▶ _The task_
Arrange the lines of the following entries as a numbered list, omitting any blank lines.

▶ _Dataset entries_
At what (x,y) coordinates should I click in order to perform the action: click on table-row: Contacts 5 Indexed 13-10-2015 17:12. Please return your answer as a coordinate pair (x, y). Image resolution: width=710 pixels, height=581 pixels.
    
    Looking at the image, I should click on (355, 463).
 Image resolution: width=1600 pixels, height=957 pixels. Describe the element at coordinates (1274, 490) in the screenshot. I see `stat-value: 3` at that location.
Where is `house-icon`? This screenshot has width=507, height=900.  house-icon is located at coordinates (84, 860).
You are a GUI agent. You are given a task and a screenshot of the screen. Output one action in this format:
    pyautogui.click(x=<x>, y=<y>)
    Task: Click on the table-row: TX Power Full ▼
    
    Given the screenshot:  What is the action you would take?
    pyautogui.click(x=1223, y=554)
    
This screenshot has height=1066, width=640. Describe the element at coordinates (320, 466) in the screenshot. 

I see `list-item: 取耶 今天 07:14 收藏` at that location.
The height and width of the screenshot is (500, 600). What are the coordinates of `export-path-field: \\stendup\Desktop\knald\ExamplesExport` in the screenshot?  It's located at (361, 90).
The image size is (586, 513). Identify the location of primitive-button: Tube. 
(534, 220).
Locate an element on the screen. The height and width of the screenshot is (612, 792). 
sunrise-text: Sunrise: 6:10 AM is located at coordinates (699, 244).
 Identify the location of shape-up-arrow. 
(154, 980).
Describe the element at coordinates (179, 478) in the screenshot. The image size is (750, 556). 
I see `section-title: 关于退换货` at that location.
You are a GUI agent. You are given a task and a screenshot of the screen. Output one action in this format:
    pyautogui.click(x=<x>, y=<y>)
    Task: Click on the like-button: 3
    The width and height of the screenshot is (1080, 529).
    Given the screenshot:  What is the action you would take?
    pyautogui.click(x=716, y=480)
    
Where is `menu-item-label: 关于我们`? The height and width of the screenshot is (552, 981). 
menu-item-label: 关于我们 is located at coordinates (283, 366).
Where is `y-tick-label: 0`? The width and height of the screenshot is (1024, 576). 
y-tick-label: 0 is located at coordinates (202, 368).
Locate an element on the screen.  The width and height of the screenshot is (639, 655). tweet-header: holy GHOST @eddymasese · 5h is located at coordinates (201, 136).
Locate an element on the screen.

▶ _Expected output_
1. At what (x,y) coordinates should I click in order to perform the action: click on table-row: Contacts 5 Indexed 13-10-2015 17:12. Please return your answer as a coordinate pair (x, y). Image resolution: width=710 pixels, height=581 pixels.
2.     Looking at the image, I should click on (355, 463).
3.  Image resolution: width=1600 pixels, height=957 pixels. Describe the element at coordinates (1274, 490) in the screenshot. I see `stat-value: 3` at that location.
4. Where is `house-icon`? This screenshot has width=507, height=900.  house-icon is located at coordinates (84, 860).
5. You are a GUI agent. You are given a task and a screenshot of the screen. Output one action in this format:
6.     pyautogui.click(x=<x>, y=<y>)
7.     Task: Click on the table-row: TX Power Full ▼
8.     Given the screenshot:  What is the action you would take?
9.     pyautogui.click(x=1223, y=554)
10. This screenshot has height=1066, width=640. Describe the element at coordinates (320, 466) in the screenshot. 
11. I see `list-item: 取耶 今天 07:14 收藏` at that location.
12. The height and width of the screenshot is (500, 600). What are the coordinates of `export-path-field: \\stendup\Desktop\knald\ExamplesExport` in the screenshot?  It's located at (361, 90).
13. The image size is (586, 513). Identify the location of primitive-button: Tube. 
14. (534, 220).
15. Locate an element on the screen. The height and width of the screenshot is (612, 792). 
16. sunrise-text: Sunrise: 6:10 AM is located at coordinates (699, 244).
17.  Identify the location of shape-up-arrow. 
18. (154, 980).
19. Describe the element at coordinates (179, 478) in the screenshot. The image size is (750, 556). 
20. I see `section-title: 关于退换货` at that location.
21. You are a GUI agent. You are given a task and a screenshot of the screen. Output one action in this format:
22.     pyautogui.click(x=<x>, y=<y>)
23.     Task: Click on the like-button: 3
24.     The width and height of the screenshot is (1080, 529).
25.     Given the screenshot:  What is the action you would take?
26.     pyautogui.click(x=716, y=480)
27. Where is `menu-item-label: 关于我们`? The height and width of the screenshot is (552, 981). 
28. menu-item-label: 关于我们 is located at coordinates (283, 366).
29. Where is `y-tick-label: 0`? The width and height of the screenshot is (1024, 576). 
30. y-tick-label: 0 is located at coordinates (202, 368).
31. Locate an element on the screen.  The width and height of the screenshot is (639, 655). tweet-header: holy GHOST @eddymasese · 5h is located at coordinates (201, 136).
32. Locate an element on the screen.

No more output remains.